= Exercise aim =
Once the line containing "Given: Click the timestamp 09/08/23, 1:46 PM" is found in the records below, return it and each following line exactly, up to and including the line containing "The height and width of the screenshot is (605, 759).", and nothing else.

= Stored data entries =
○ ○ ○

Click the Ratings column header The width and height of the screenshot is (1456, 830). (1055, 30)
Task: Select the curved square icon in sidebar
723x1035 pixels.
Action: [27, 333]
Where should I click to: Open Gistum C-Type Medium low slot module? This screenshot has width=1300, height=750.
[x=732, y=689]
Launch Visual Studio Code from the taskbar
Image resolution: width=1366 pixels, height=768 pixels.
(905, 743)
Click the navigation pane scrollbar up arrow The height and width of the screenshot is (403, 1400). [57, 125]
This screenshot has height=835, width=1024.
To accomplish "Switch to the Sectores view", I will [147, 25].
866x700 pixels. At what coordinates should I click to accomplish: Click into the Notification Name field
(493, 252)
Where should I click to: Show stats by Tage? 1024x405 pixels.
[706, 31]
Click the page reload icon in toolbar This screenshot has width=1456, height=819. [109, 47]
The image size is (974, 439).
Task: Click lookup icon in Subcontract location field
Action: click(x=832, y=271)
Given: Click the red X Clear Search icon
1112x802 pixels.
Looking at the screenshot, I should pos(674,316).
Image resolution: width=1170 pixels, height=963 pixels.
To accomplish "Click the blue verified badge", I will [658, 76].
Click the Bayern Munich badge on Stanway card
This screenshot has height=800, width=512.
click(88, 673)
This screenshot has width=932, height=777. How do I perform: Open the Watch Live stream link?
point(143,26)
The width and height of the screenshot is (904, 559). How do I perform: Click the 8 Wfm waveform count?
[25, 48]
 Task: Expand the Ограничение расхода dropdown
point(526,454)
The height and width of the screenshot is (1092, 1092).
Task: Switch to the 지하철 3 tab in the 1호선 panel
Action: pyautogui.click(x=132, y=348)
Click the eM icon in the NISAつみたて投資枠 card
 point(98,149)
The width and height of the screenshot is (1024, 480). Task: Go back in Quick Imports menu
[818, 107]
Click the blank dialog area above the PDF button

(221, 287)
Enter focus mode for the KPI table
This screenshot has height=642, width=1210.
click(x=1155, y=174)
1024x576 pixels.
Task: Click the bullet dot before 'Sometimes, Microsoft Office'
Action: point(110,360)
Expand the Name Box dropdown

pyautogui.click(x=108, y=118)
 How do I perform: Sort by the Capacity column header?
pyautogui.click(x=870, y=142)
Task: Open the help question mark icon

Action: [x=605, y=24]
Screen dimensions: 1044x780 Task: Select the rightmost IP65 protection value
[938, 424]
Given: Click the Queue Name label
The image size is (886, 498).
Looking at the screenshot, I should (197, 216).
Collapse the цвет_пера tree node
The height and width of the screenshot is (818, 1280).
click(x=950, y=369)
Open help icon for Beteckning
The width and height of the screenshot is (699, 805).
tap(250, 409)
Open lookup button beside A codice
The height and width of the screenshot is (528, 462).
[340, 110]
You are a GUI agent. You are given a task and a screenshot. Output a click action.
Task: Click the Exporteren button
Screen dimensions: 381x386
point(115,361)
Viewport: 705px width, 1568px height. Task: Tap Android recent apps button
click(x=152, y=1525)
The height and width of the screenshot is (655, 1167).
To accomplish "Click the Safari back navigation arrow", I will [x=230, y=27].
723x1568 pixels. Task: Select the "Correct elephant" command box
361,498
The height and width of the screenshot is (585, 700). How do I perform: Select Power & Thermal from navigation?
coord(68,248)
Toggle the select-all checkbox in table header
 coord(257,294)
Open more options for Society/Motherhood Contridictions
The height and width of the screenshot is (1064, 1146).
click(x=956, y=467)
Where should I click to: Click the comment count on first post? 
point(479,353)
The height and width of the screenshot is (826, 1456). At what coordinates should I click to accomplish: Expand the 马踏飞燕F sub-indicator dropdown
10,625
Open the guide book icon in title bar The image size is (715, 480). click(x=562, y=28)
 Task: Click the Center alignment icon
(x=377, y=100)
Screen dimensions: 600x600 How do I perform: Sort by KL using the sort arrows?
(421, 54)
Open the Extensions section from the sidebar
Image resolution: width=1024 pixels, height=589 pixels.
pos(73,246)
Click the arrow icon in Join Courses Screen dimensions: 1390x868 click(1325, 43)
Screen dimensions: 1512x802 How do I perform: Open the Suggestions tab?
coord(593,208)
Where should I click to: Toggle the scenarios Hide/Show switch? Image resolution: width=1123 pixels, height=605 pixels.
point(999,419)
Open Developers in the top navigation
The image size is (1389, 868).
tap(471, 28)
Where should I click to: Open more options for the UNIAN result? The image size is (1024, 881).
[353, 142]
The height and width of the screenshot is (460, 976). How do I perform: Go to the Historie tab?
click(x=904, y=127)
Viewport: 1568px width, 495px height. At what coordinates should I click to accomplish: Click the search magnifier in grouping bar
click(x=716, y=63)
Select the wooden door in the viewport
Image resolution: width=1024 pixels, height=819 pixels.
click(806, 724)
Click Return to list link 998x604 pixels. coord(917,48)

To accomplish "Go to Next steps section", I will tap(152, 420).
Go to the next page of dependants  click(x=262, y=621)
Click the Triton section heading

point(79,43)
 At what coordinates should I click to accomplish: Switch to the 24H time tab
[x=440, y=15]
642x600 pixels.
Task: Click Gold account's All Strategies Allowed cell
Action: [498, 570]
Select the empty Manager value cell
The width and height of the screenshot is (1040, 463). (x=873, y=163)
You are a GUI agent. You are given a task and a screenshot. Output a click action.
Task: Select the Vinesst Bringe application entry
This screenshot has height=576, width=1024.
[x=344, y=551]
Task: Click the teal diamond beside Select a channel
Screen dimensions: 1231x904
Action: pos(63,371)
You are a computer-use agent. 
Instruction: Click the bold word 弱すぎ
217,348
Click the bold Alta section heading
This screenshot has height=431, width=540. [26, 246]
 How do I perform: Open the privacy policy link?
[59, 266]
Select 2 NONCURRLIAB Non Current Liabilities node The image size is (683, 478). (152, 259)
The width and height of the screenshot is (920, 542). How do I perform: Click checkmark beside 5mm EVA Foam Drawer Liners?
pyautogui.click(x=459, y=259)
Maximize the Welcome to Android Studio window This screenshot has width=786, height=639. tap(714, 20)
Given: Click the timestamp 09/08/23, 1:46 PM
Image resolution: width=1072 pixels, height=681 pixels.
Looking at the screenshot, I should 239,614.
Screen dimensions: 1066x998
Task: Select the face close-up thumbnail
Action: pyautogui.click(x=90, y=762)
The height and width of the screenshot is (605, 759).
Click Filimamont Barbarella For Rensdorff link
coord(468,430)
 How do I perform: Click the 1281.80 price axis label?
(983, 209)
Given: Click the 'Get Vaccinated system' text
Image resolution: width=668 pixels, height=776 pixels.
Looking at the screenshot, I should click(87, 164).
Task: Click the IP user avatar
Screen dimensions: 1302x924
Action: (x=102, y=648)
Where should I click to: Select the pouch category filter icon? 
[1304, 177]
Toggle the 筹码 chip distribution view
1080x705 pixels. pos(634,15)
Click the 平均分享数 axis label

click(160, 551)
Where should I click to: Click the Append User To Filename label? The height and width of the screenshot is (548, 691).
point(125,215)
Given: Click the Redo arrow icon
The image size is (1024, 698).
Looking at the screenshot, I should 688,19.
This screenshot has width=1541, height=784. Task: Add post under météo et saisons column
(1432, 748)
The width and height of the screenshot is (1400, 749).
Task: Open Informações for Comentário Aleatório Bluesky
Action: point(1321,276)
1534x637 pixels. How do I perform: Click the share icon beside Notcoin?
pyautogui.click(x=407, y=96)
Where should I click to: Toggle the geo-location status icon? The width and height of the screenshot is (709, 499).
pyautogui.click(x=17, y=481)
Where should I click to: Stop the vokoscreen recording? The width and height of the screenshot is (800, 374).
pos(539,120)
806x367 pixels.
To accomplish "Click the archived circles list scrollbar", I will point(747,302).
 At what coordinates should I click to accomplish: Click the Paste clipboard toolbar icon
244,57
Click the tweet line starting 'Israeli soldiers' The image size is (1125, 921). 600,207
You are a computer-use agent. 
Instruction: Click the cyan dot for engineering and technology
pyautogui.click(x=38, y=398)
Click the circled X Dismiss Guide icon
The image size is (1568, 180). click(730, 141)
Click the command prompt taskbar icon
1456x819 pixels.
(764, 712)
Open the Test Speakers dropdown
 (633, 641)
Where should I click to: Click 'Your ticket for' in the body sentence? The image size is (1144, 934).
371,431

○ ○ ○

= Output for this task =
Given: Click the timestamp 09/08/23, 1:46 PM
Image resolution: width=1072 pixels, height=681 pixels.
Looking at the screenshot, I should 239,614.
Screen dimensions: 1066x998
Task: Select the face close-up thumbnail
Action: pyautogui.click(x=90, y=762)
The height and width of the screenshot is (605, 759).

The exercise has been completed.